The biggest revisions by sector were in construction and leisure and hospitality (mostly restaurants and bars), which accelerated 3.2 and 3.0 percentage points, respectively. Financial activities and professional and business services also improved. Downward revisions to job growth were most prominent in the oil and gas industry, affecting the mining and manufacturing sectors.

Chart 1

Revisions lift Houston’s jobs recovery

The upward revisions to 2021 job growth, coupled with strong initial estimates for year-to-date growth in April 2022, put Houston payrolls at 100.2 percent of prepandemic levels (Chart 2). Revisions were also broadly positive for the rest of Texas (excluding Houston), which recovered to prepandemic employment totals in October 2021—one month earlier than the prior estimate indicated.

Outside of Texas, payrolls have risen steadily since September 2020 at annual rate of 4.1 percent and are 1.1 percent below prepandemic job levels.

Chart 2

Services continue to lead recovery; mining job growth soars

The recovery continues to be dominated by service sector employment. Trade, transportation and utilities; professional and business services; government; education and health services; and financial activities have all surpassed prepandemic levels of employment. Transportation (18,000), employment services (13,200) and retail trade (11,600) have added the most jobs since February 2020 (Chart 3).

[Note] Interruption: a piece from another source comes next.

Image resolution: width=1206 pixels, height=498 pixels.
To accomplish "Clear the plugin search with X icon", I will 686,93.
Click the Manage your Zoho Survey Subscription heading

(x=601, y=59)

Among service-providing industries, leisure and hospitality (-7,300 jobs, mostly in accommodations) and other services (-7,400, including businesses such as auto repair and laundromats) are still well below prepandemic levels.

Chart 3

The recovery in goods-producing jobs continues to lag behind the recovery in services. This is due mostly to the oil and gas industry (mining and related industries), which returned to growth much later than other Houston industries. Mining jobs have accelerated markedly in 2022. The industry grew at an annualized year-to-date pace of 18.5 percent (or 3,500 jobs) in April—its fastest four-month pace since December 1981.

So far in 2022, retail trade (6,600 jobs), wholesale trade in durable goods (6,300) and leisure and hospitality (7,300) have contributed the most to local job growth.

April unemployment holds at 4.6 percent

Houston’s total labor force has grown well beyond prepandemic levels. Despite the growth—which tends to push up the unemployment rate—4.6 percent of the area labor force was unemployed in March and April 2022, a pandemic low (Chart 4). To put that in context, the statewide unemployment rate declined to 4.3 percent in April, and the national unemployment rate was 3.6 percent. The lower national unemployment rate is due in part to a slower recovery in labor force participation outside of Texas.

Chart 4

Coincident and leading index

The Houston Business-Cycle Index, a monthly proxy for the growth trajectory of the metro-area economy, grew 7.5 percent over the three months ending in April 2022—much faster than the average pace of 3.0 percent since 2010 (Chart 5). The Houston Leading Index, a combination of 10 leading indicators for the area economy, has picked up from late 2021. It grew at an annual rate of 3.3 percent over the three months ending in April 2022. Taken together, the two indexes suggest not only strong economic growth in the first half of the year, but also a good deal of momentum heading into the second half of 2022.

Chart 5

NOTE: Data may not match previously published numbers due to revisions.